Quantitative analysis of the statements of the candidates for the election of the 44th student's parliament of Bonn

We want to analyze the statements of the seven lists candidating for the election of the 44th student's parliament of Bonn. These statements were published in the election magazine and each span four pages.

Preprocessing

First, we have to extract the statements from the published pdf file. For this we need to resort to optical character recognition (OCR) since some statements are included as page-spanning images. For the OCR, we use the python wrapper of tesseract. For the extraction of pdf pages as images we use pdf2image.

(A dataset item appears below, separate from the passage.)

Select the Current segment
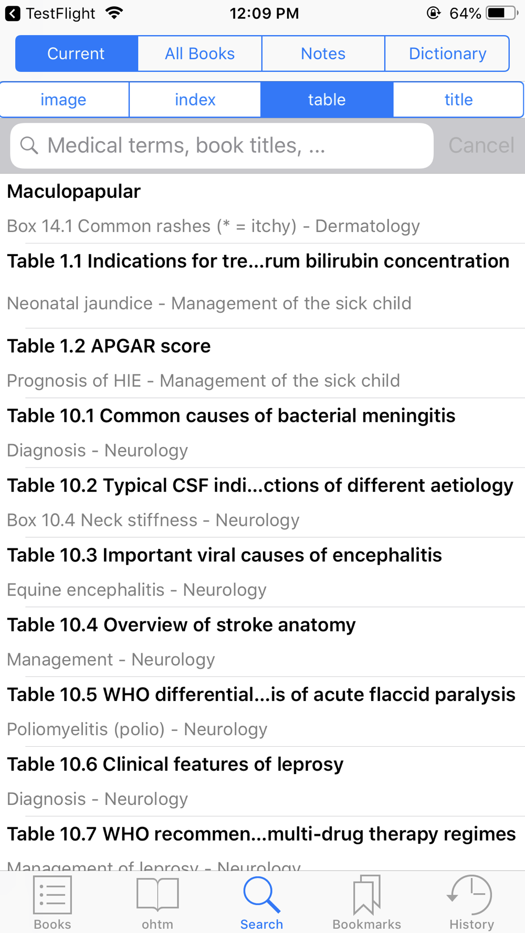point(77,54)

The ocr script can be found in ocr.py.

usage: OCR recognition of pdf pages [-h] [--path PATH] [--num-pages NUM_PAGES] [--lang LANG] first_page

Transforms pdf pages to Pillow Images using pdf2image and then uses tesseract for OCR. The recognized text is printed to stdout.

positional arguments:
  first_page            Number of the first page to consider

optional arguments:
  -h, --help            show this help message and exit
  --path PATH           Path of the pdf file (default: Wahlzeitung_2022.pdf)
  --num-pages NUM_PAGES
                        Number of pages to consider, starting from first_page (default: 4)
  --lang LANG           three letter language code of the text to recognize (default: deu)

It can be invoked as

$ python ocr.py 34 > lp.log

The resulting text needs some (manual) processing, mostly due to misrecognized two-column layouts. You can finde our processed texts in the data folder. We decided to remove the names of individual candidates and their subjects (which are included in some statements).

Analysis

to be added

ToDo

Transparency note

The author is himself a candidate for the Liste Poppelsdorf.